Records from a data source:
=====

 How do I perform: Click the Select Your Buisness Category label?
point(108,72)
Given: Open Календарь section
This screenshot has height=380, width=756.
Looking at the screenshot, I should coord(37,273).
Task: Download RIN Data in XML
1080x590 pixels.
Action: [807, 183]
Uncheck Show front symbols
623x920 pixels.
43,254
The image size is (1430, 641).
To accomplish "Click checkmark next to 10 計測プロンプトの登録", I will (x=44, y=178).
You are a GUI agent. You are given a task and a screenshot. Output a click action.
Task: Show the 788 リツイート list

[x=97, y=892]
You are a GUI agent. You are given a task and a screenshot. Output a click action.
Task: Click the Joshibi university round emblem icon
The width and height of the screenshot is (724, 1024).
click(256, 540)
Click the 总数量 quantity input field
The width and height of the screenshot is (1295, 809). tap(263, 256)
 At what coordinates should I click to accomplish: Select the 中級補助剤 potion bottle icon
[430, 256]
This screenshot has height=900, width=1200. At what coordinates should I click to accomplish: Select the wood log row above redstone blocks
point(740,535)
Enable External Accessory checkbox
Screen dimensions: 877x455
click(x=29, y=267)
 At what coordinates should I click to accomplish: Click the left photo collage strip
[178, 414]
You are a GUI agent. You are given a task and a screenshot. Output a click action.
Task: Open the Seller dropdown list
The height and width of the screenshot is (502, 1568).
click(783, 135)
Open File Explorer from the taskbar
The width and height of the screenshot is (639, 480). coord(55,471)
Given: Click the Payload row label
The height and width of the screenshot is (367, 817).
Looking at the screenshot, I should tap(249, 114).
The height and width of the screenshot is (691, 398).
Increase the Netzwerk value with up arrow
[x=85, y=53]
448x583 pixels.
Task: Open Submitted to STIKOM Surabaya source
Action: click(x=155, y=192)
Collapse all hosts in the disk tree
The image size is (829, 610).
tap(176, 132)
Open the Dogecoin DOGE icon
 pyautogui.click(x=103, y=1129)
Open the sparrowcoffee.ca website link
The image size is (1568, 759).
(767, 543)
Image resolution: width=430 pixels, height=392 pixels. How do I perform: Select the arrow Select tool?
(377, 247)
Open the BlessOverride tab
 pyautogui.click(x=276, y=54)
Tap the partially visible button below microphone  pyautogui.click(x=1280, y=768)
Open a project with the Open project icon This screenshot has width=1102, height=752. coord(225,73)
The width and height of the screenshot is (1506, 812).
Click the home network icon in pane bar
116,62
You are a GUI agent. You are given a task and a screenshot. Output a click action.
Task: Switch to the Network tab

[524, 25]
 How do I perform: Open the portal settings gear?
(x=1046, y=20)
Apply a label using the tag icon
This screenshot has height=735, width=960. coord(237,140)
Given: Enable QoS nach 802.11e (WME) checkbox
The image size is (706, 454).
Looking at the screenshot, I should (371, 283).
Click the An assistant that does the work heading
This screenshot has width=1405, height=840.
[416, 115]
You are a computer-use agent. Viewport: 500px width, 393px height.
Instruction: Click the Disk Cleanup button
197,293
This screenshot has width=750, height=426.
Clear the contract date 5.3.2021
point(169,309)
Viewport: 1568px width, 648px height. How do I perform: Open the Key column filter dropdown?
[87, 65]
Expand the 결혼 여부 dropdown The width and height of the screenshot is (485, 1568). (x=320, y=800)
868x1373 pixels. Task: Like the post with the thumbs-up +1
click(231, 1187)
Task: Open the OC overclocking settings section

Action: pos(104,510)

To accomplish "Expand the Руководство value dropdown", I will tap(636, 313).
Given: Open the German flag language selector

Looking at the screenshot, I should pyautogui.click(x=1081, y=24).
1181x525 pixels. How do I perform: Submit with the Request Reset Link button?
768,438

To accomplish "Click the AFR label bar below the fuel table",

=====

-- Your assignment --
Repeat every record, keeping each word and mark exactly as it is.

-- Exercise result --
 How do I perform: Click the Select Your Buisness Category label?
point(108,72)
Given: Open Календарь section
This screenshot has height=380, width=756.
Looking at the screenshot, I should coord(37,273).
Task: Download RIN Data in XML
1080x590 pixels.
Action: [807, 183]
Uncheck Show front symbols
623x920 pixels.
43,254
The image size is (1430, 641).
To accomplish "Click checkmark next to 10 計測プロンプトの登録", I will (x=44, y=178).
You are a GUI agent. You are given a task and a screenshot. Output a click action.
Task: Show the 788 リツイート list

[x=97, y=892]
You are a GUI agent. You are given a task and a screenshot. Output a click action.
Task: Click the Joshibi university round emblem icon
The width and height of the screenshot is (724, 1024).
click(256, 540)
Click the 总数量 quantity input field
The width and height of the screenshot is (1295, 809). tap(263, 256)
 At what coordinates should I click to accomplish: Select the 中級補助剤 potion bottle icon
[430, 256]
This screenshot has height=900, width=1200. At what coordinates should I click to accomplish: Select the wood log row above redstone blocks
point(740,535)
Enable External Accessory checkbox
Screen dimensions: 877x455
click(x=29, y=267)
 At what coordinates should I click to accomplish: Click the left photo collage strip
[178, 414]
You are a GUI agent. You are given a task and a screenshot. Output a click action.
Task: Open the Seller dropdown list
The height and width of the screenshot is (502, 1568).
click(783, 135)
Open File Explorer from the taskbar
The width and height of the screenshot is (639, 480). coord(55,471)
Given: Click the Payload row label
The height and width of the screenshot is (367, 817).
Looking at the screenshot, I should tap(249, 114).
The height and width of the screenshot is (691, 398).
Increase the Netzwerk value with up arrow
[x=85, y=53]
448x583 pixels.
Task: Open Submitted to STIKOM Surabaya source
Action: click(x=155, y=192)
Collapse all hosts in the disk tree
The image size is (829, 610).
tap(176, 132)
Open the Dogecoin DOGE icon
 pyautogui.click(x=103, y=1129)
Open the sparrowcoffee.ca website link
The image size is (1568, 759).
(767, 543)
Image resolution: width=430 pixels, height=392 pixels. How do I perform: Select the arrow Select tool?
(377, 247)
Open the BlessOverride tab
 pyautogui.click(x=276, y=54)
Tap the partially visible button below microphone  pyautogui.click(x=1280, y=768)
Open a project with the Open project icon This screenshot has width=1102, height=752. coord(225,73)
The width and height of the screenshot is (1506, 812).
Click the home network icon in pane bar
116,62
You are a GUI agent. You are given a task and a screenshot. Output a click action.
Task: Switch to the Network tab

[524, 25]
 How do I perform: Open the portal settings gear?
(x=1046, y=20)
Apply a label using the tag icon
This screenshot has height=735, width=960. coord(237,140)
Given: Enable QoS nach 802.11e (WME) checkbox
The image size is (706, 454).
Looking at the screenshot, I should (371, 283).
Click the An assistant that does the work heading
This screenshot has width=1405, height=840.
[416, 115]
You are a computer-use agent. Viewport: 500px width, 393px height.
Instruction: Click the Disk Cleanup button
197,293
This screenshot has width=750, height=426.
Clear the contract date 5.3.2021
point(169,309)
Viewport: 1568px width, 648px height. How do I perform: Open the Key column filter dropdown?
[87, 65]
Expand the 결혼 여부 dropdown The width and height of the screenshot is (485, 1568). (x=320, y=800)
868x1373 pixels. Task: Like the post with the thumbs-up +1
click(231, 1187)
Task: Open the OC overclocking settings section

Action: pos(104,510)

To accomplish "Expand the Руководство value dropdown", I will tap(636, 313).
Given: Open the German flag language selector

Looking at the screenshot, I should pyautogui.click(x=1081, y=24).
1181x525 pixels. How do I perform: Submit with the Request Reset Link button?
768,438

To accomplish "Click the AFR label bar below the fuel table",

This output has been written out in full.